The equatorial mount looked beefy for this small a scope. I assembled the
aluminum tripod with the provided tools, attached it to the mount, and set
it for alt/az mode. Small equatorial mounts make fine alt/az systems. Just
discard the declination axis (the screw-in pole) and counterweight, loosen
the latitude scale (the pivot at the base of the mount) and retighten it
after making the right ascension axis vertical. The right ascension axis
now becomes the azimuth pivot and the declination axis the altitude pivot.
This configuration gives you a low weight alt/az mount with both coarse
and fine movement (using the hand knobs on flexible stalks). It easily
holds a small scope without the need for a counterweight, plus it suspends
the scope’s tube slightly to one side of the mount, giving you the
clearance to view objects directly overhead. (The picture of the scope
shows the mount in this orientation.)
I bolted in the two metal tube rings (both with rubber linings to keep
from marring the scope’s finish) then attached the telescope itself.

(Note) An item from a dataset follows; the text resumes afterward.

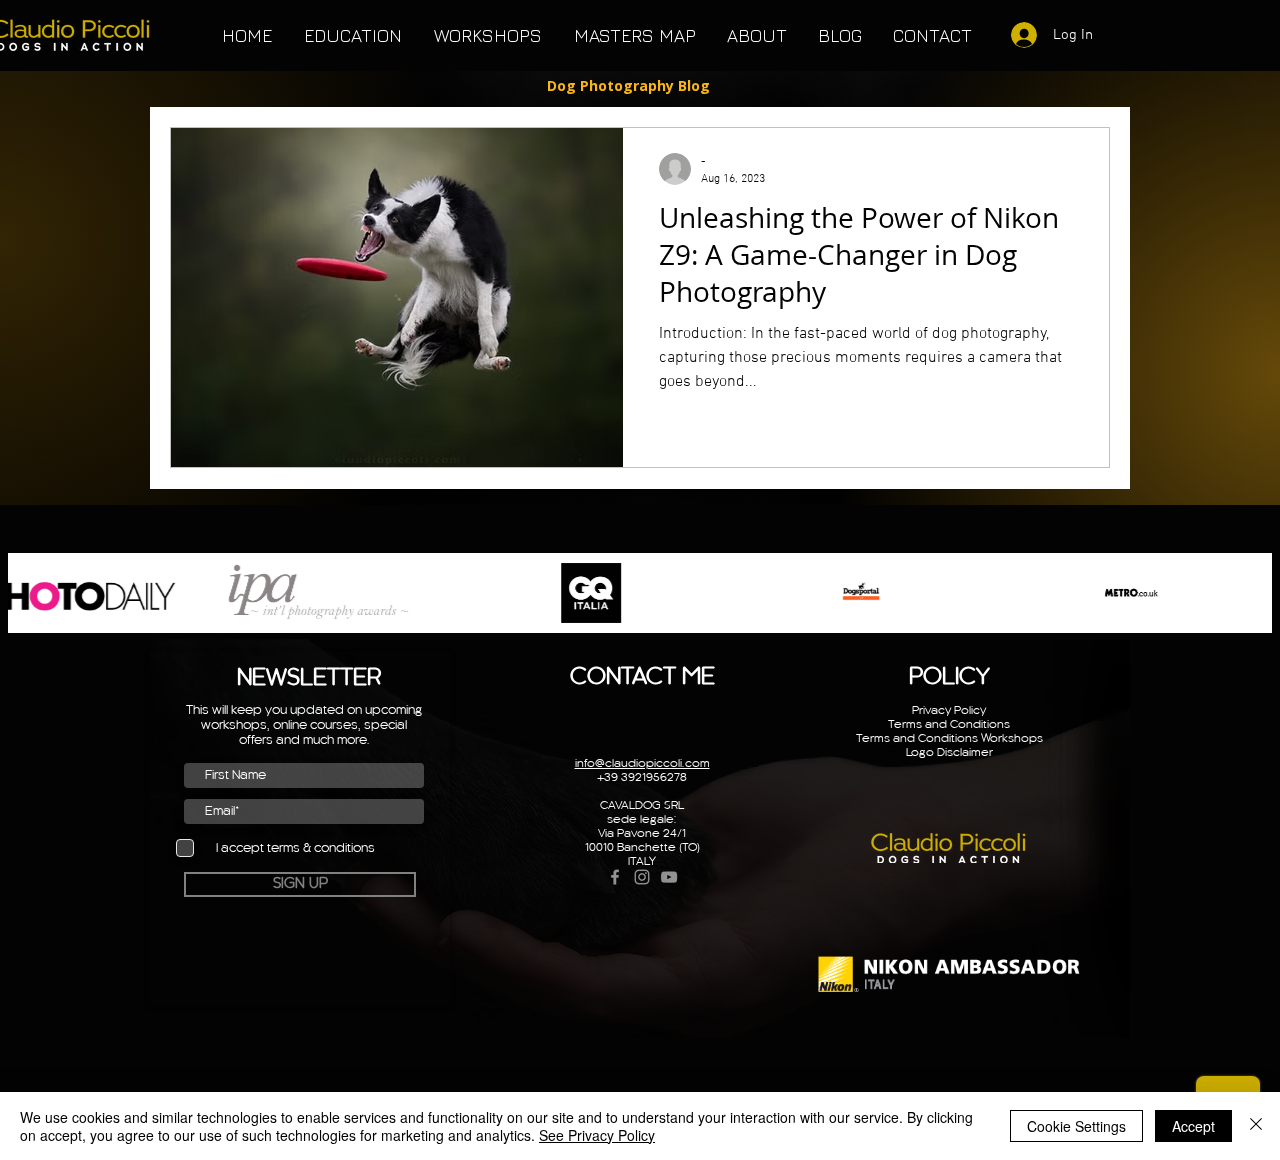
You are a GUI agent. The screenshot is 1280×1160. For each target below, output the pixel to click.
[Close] (1256, 1126)
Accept (1193, 1126)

When I opened the finder scope box I found, instead of the wimpy plastic
unit I expected, an actual EZ Finder II red dot reflex sight with a custom
mounting base. It attached easily, aligned easily, and even came with
fresh batteries installed. More surprises lay in store as I discovered
that the scope came with not one but two quite serviceable eyepieces (10mm
and 25mm), of a nice Kellner design (Orion actually sells them separately
as their Explorer II line). Another box contained a standard 1 & 1/4
inch mirror star diagonal.
A look down the telescope’s objective showed a well-coated, deep purple
lens free of reflections. The aluminum tube contains three spaced circular
metal baffles. Orion uses plastic for the lens shade and the focuser
housing, but metal for the focus mechanism itself.

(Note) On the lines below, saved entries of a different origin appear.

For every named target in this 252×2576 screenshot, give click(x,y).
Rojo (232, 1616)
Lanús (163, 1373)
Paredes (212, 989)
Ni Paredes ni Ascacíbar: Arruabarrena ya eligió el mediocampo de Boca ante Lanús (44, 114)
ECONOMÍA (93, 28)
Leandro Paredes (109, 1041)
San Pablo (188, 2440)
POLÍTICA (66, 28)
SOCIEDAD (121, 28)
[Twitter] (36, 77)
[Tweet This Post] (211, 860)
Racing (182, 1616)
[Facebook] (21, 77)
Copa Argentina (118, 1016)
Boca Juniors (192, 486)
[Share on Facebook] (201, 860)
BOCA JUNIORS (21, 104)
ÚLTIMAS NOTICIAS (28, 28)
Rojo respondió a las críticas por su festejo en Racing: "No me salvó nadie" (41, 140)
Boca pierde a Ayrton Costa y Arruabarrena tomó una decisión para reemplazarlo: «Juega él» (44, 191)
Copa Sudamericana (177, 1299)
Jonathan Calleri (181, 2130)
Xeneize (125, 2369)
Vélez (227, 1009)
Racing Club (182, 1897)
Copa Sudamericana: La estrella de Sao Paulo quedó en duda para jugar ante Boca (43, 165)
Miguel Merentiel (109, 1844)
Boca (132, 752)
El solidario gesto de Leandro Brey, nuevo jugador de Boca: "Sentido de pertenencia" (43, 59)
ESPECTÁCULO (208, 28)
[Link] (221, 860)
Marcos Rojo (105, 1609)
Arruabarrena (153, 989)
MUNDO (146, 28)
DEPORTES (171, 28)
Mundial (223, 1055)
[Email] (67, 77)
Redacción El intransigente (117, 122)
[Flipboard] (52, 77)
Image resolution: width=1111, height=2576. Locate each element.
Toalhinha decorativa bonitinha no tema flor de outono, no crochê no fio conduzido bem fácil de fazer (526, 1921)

I decided to run through the usual astronomical suspects for a small
telescope. Giving the scope the acid test for cool-down time, I carried it
from a 70 degree house to a 16 degree backyard. I pointed the red dot
finder at an object typically hard to resolve in a small scope, the
trapezium in Orion, then put in the 25mm eyepiece. Even at this
magnification (28x), I clearly made out four perfect points of light with
no trace of flaring (a sign of pinched optics). The tight focuser provided
enough range of movement to achieve crisp focus quickie, and the tripod
dampened vibrations in under one second. I popped in the 10mm eyepiece for
70X magnification. Still crisp and gorgeous. I then dipped into my other
eyepieces and tried an 8mm Plossl with a 2X Barlow for 175X. Even at 63X
per inch of aperture, the image remained crisp. I rate the optical quality
as truly outstanding for such an inexpensive instrument.
Next I tried a really big target, the Pleiades. The 25mm Kellner eyepiece
resolved the core nicely, but it took a 45mm Plossl to reveal all of the
cluster. With excellent seeing on such a calm, cold night, I slipped in an
Orion Ultrablock narrowband filter to look for nebulosity around the key
stars. Not a trace. Perhaps seeing it remains beyond the capabilities of a
70mm scope? Jupiter sat very low in the sky and the image boiled from
atmospheric turbulence, but Saturn winged high overhead, close to the full
moon. I pushed the power up to 175X again for grins, but decided that my
8mm eyepiece gave the sharpest view at 87X. Racking the focusser in and
out alternatively ringed the planet with faint green or faint violet, but
in focus the image remained free of spurious color. I think I made out the
Cassini division, but Saturn remains pretty small in a 70mm scope. I also
admit that the 16 degrees Fahrenheit air temperature prompted me to rush
things a bit.
Before my fingers went numb I panned around the full moon. The brilliant
white edge of the disc revealed no false color. While not an ideal phase
for observing, I pushed the power back up to 175X and panned around the
surface with the slow motion cables. The moon took high power very well,
and the cables gave me the precision to steadily move up and down the
walls
of large craters with no vibration. I give the scope very high marks for
lunar observing.
Negatives
This scope needs a higher profile in Orion’s catalog!
Positives
The optics show little to no false color. The overall quality of the
optical system seems appropriate to a $500+ pseudo-apochromat. Orion
includes a first class mount and accessories. You wind up with a very
lightweight, very portable unit. Orion also includes a star chart current
for the month of delivery, plus a CD-ROM with a full-featured version of
The Sky.
Conclusions
Now my favorite telescope, this 70mm marvel puts spontaneity back into
star gazing. It transports me back to my parent’s back yard with my
first telescope. It leaps into my hands at the slightest encouragement: a
break in the clouds, a cancelled Boy Scout meeting, a squirrel on the back
fence. With zero cool-down time, no collimation hassles, and crisp
edge-to-edge
images, I call it the best bargain in small scopes today. Someday I plan
to send Televue about $5000 of my money, but for right now this little
scope gives me 90% of the apochromat experience at 1/30 of the cost!